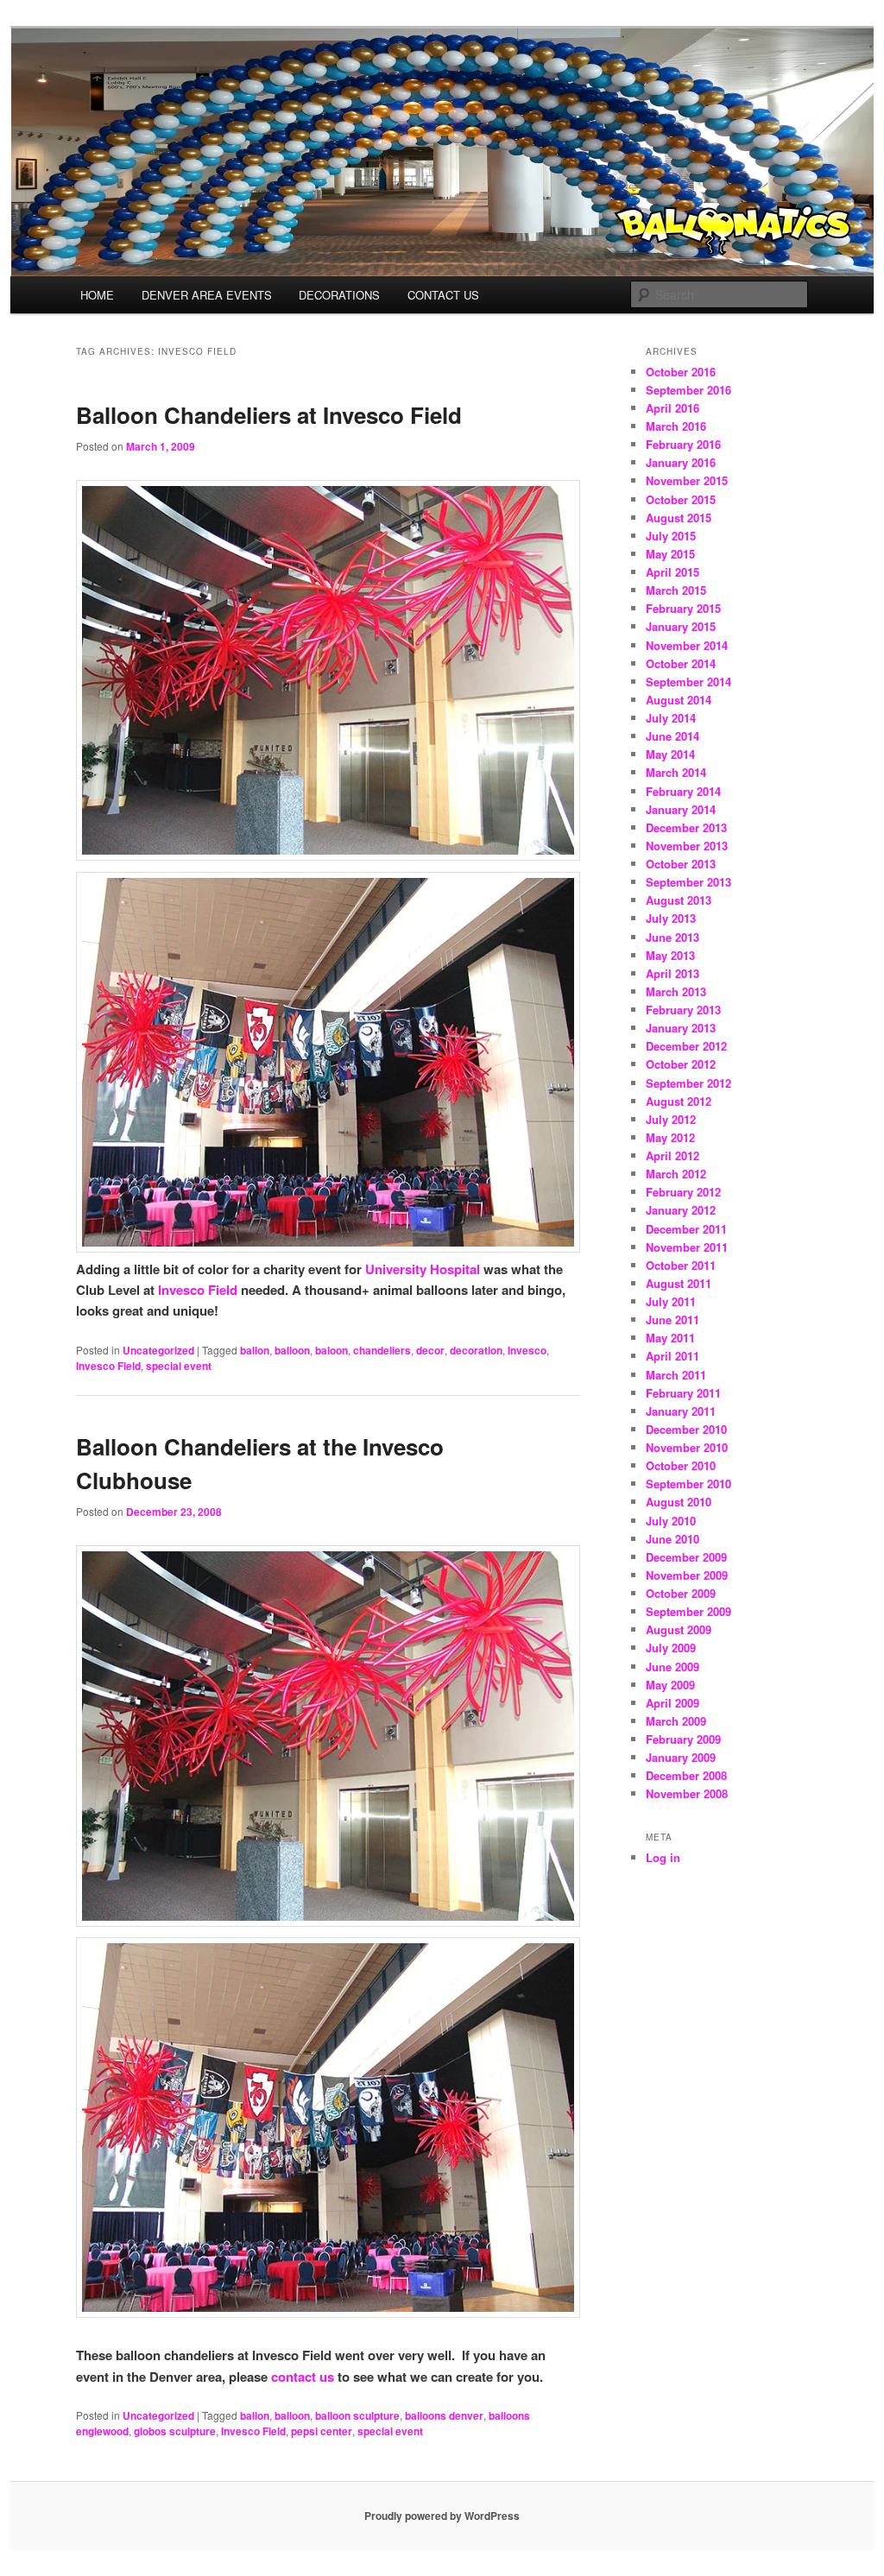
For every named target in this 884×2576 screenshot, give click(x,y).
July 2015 (671, 535)
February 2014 (683, 791)
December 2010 (686, 1429)
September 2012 (688, 1083)
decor (430, 1350)
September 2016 (688, 390)
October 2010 (681, 1465)
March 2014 (676, 772)
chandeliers (382, 1350)
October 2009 (681, 1593)
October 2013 (681, 864)
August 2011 (678, 1283)
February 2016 (683, 444)
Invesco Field (197, 1289)
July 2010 (671, 1520)
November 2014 (687, 645)
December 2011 (686, 1229)
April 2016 (672, 408)
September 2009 (688, 1611)
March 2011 (676, 1375)
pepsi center (321, 2431)
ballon (254, 1350)
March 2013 (676, 991)
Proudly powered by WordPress (442, 2515)
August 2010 (678, 1501)
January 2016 (681, 462)
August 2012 (678, 1101)
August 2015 (678, 517)
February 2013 (683, 1009)
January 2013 (681, 1028)
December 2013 (686, 827)
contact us (302, 2376)
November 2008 (687, 1793)
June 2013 (672, 937)
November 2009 (687, 1575)
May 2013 (670, 955)
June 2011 (672, 1319)
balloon (292, 1350)
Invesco (527, 1350)
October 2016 (681, 371)
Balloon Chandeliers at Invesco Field (269, 415)
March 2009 (676, 1721)
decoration (476, 1350)
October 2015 (681, 499)
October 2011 (681, 1265)
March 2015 (676, 590)
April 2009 (672, 1703)
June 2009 (672, 1666)
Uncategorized (158, 1350)
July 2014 (671, 718)
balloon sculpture (357, 2415)
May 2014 (670, 754)
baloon (331, 1350)
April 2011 (672, 1356)
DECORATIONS (339, 295)
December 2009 (686, 1557)
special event (179, 1365)
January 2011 (681, 1411)
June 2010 (672, 1539)
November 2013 (687, 845)
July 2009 (671, 1647)
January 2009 (681, 1757)
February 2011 (683, 1393)
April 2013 (672, 973)
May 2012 (670, 1137)
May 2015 (670, 554)
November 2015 (687, 480)
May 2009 (670, 1684)
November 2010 (687, 1447)
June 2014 (672, 736)
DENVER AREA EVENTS (207, 295)
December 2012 (686, 1046)
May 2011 (670, 1337)
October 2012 (681, 1064)
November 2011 (687, 1247)
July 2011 (671, 1301)
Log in (663, 1857)
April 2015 (672, 572)
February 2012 (683, 1192)
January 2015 (681, 626)
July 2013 (671, 918)
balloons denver (444, 2415)
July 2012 (671, 1119)
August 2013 (678, 900)
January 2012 (681, 1210)
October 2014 (681, 663)
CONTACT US (443, 295)
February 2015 (683, 608)
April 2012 (672, 1155)
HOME (97, 295)
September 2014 (688, 681)
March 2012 (676, 1173)
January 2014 (681, 809)
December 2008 (686, 1775)
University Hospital (424, 1269)
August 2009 (678, 1629)
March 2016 (676, 426)
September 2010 (688, 1483)
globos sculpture (175, 2431)
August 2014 (678, 699)
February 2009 (683, 1739)
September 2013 (688, 882)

____

EXERCISE INSTRUCTIONS
With the line holding "pepsi center (321, 2431)" as the first and the line holding "baloon (331, 1350)" as the last, please transcribe exactly the lines of the material above in that range and nothing else.

EXERCISE ANSWER
pepsi center (321, 2431)
ballon (254, 1350)
March 2013 (676, 991)
Proudly powered by WordPress (442, 2515)
August 2010 (678, 1501)
January 2016 (681, 462)
August 2012 (678, 1101)
August 2015 (678, 517)
February 2013 (683, 1009)
January 2013 (681, 1028)
December 2013 (686, 827)
contact us (302, 2376)
November 2008 (687, 1793)
June 2013 (672, 937)
November 2009 (687, 1575)
May 2013 (670, 955)
June 2011 (672, 1319)
balloon (292, 1350)
Invesco (527, 1350)
October 2016 (681, 371)
Balloon Chandeliers at Invesco Field (269, 415)
March 2009 (676, 1721)
decoration (476, 1350)
October 2015 (681, 499)
October 2011 (681, 1265)
March 2015 (676, 590)
April 2009 (672, 1703)
June 2009 (672, 1666)
Uncategorized (158, 1350)
July 2014 (671, 718)
balloon sculpture (357, 2415)
May 2014 (670, 754)
baloon (331, 1350)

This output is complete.